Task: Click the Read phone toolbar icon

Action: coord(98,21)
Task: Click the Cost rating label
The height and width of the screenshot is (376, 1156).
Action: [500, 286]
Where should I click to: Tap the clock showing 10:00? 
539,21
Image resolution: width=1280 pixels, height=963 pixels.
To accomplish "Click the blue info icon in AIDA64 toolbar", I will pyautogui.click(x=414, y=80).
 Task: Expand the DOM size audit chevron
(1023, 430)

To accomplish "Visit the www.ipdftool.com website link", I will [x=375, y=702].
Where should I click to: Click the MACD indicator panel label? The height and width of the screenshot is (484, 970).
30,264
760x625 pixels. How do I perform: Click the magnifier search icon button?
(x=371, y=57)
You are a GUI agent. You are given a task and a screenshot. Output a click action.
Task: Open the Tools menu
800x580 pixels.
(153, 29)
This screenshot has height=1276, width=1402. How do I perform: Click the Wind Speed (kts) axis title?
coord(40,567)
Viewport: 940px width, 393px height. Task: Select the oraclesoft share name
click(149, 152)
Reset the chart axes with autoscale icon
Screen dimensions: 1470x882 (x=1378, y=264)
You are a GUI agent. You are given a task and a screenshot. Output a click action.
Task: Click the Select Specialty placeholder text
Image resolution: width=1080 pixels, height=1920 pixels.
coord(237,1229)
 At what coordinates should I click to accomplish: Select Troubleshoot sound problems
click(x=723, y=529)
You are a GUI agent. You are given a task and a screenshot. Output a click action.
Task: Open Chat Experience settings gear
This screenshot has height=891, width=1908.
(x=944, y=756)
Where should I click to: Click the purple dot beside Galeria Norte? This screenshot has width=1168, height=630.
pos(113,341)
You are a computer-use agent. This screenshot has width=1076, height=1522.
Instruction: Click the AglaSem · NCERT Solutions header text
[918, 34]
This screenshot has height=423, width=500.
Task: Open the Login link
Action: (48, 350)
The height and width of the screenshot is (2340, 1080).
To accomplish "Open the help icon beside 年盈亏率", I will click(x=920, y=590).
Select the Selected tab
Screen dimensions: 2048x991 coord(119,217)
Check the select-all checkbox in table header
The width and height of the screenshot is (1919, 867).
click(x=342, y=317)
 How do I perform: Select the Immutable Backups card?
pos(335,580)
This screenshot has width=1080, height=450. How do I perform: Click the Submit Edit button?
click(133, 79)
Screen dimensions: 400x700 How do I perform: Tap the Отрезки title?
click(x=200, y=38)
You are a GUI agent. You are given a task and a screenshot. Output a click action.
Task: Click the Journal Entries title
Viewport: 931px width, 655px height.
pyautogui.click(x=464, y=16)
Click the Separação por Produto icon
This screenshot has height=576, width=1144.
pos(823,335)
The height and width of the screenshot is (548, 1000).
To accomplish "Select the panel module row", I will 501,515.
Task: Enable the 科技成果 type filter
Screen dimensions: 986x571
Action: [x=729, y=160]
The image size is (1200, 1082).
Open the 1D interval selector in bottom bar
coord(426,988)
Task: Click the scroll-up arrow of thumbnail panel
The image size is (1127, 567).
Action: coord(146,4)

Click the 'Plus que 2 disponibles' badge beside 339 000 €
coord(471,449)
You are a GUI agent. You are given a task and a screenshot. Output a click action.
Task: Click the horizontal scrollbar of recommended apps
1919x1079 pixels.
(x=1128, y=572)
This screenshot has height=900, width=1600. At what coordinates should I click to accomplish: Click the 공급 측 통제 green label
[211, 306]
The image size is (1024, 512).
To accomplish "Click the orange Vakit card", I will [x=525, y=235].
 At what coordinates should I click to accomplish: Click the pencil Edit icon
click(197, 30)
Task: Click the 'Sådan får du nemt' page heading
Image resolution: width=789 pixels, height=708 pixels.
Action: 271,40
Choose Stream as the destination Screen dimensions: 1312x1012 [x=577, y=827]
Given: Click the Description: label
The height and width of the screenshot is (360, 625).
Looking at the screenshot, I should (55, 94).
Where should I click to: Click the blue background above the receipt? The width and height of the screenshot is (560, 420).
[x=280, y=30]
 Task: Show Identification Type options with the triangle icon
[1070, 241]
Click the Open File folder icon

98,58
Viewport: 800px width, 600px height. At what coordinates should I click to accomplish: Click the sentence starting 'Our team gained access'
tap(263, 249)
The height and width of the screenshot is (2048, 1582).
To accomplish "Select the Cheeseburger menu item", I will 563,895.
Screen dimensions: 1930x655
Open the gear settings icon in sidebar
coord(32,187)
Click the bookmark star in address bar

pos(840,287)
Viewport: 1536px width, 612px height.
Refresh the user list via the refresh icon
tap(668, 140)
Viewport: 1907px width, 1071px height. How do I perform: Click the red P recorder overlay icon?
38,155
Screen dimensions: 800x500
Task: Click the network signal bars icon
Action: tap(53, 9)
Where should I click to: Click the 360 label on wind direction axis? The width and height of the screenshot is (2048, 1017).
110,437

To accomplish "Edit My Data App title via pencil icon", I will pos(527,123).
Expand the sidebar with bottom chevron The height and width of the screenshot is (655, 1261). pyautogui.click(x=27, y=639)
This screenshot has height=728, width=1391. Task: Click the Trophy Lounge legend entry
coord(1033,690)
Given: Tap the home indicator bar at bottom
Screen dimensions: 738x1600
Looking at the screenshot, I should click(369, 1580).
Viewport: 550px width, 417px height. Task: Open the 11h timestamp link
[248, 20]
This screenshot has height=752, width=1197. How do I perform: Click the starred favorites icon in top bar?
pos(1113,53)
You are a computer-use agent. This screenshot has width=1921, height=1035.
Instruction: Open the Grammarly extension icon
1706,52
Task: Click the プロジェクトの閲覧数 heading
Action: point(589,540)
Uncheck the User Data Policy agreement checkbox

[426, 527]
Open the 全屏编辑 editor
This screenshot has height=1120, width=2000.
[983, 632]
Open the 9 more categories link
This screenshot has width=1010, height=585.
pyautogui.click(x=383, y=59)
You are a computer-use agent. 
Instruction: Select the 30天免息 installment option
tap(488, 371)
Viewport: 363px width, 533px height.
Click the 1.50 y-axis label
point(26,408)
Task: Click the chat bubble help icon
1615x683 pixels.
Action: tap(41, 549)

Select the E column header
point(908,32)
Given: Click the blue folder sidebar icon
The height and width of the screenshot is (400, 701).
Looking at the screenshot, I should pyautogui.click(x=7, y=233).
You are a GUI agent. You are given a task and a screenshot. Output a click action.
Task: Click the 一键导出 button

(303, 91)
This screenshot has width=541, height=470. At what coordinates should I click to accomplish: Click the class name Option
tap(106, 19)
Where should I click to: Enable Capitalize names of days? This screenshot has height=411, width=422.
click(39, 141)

────────

● **TASK OBJECTIVE**
Nothing but the lines above from the one containing "800x580 pixels." through the one containing "Task: Click the Journal Entries title" should appear in the answer, each repeated exactly.

● **REPLY TO THE EXERCISE**
800x580 pixels.
(153, 29)
This screenshot has height=1276, width=1402. How do I perform: Click the Wind Speed (kts) axis title?
coord(40,567)
Viewport: 940px width, 393px height. Task: Select the oraclesoft share name
click(149, 152)
Reset the chart axes with autoscale icon
Screen dimensions: 1470x882 (x=1378, y=264)
You are a GUI agent. You are given a task and a screenshot. Output a click action.
Task: Click the Select Specialty placeholder text
Image resolution: width=1080 pixels, height=1920 pixels.
coord(237,1229)
 At what coordinates should I click to accomplish: Select Troubleshoot sound problems
click(x=723, y=529)
You are a GUI agent. You are given a task and a screenshot. Output a click action.
Task: Open Chat Experience settings gear
This screenshot has height=891, width=1908.
(x=944, y=756)
Where should I click to: Click the purple dot beside Galeria Norte? This screenshot has width=1168, height=630.
pos(113,341)
You are a computer-use agent. This screenshot has width=1076, height=1522.
Instruction: Click the AglaSem · NCERT Solutions header text
[918, 34]
This screenshot has height=423, width=500.
Task: Open the Login link
Action: (48, 350)
The height and width of the screenshot is (2340, 1080).
To accomplish "Open the help icon beside 年盈亏率", I will click(x=920, y=590).
Select the Selected tab
Screen dimensions: 2048x991 coord(119,217)
Check the select-all checkbox in table header
The width and height of the screenshot is (1919, 867).
click(x=342, y=317)
 How do I perform: Select the Immutable Backups card?
pos(335,580)
This screenshot has width=1080, height=450. How do I perform: Click the Submit Edit button?
click(133, 79)
Screen dimensions: 400x700 How do I perform: Tap the Отрезки title?
click(x=200, y=38)
You are a GUI agent. You are given a task and a screenshot. Output a click action.
Task: Click the Journal Entries title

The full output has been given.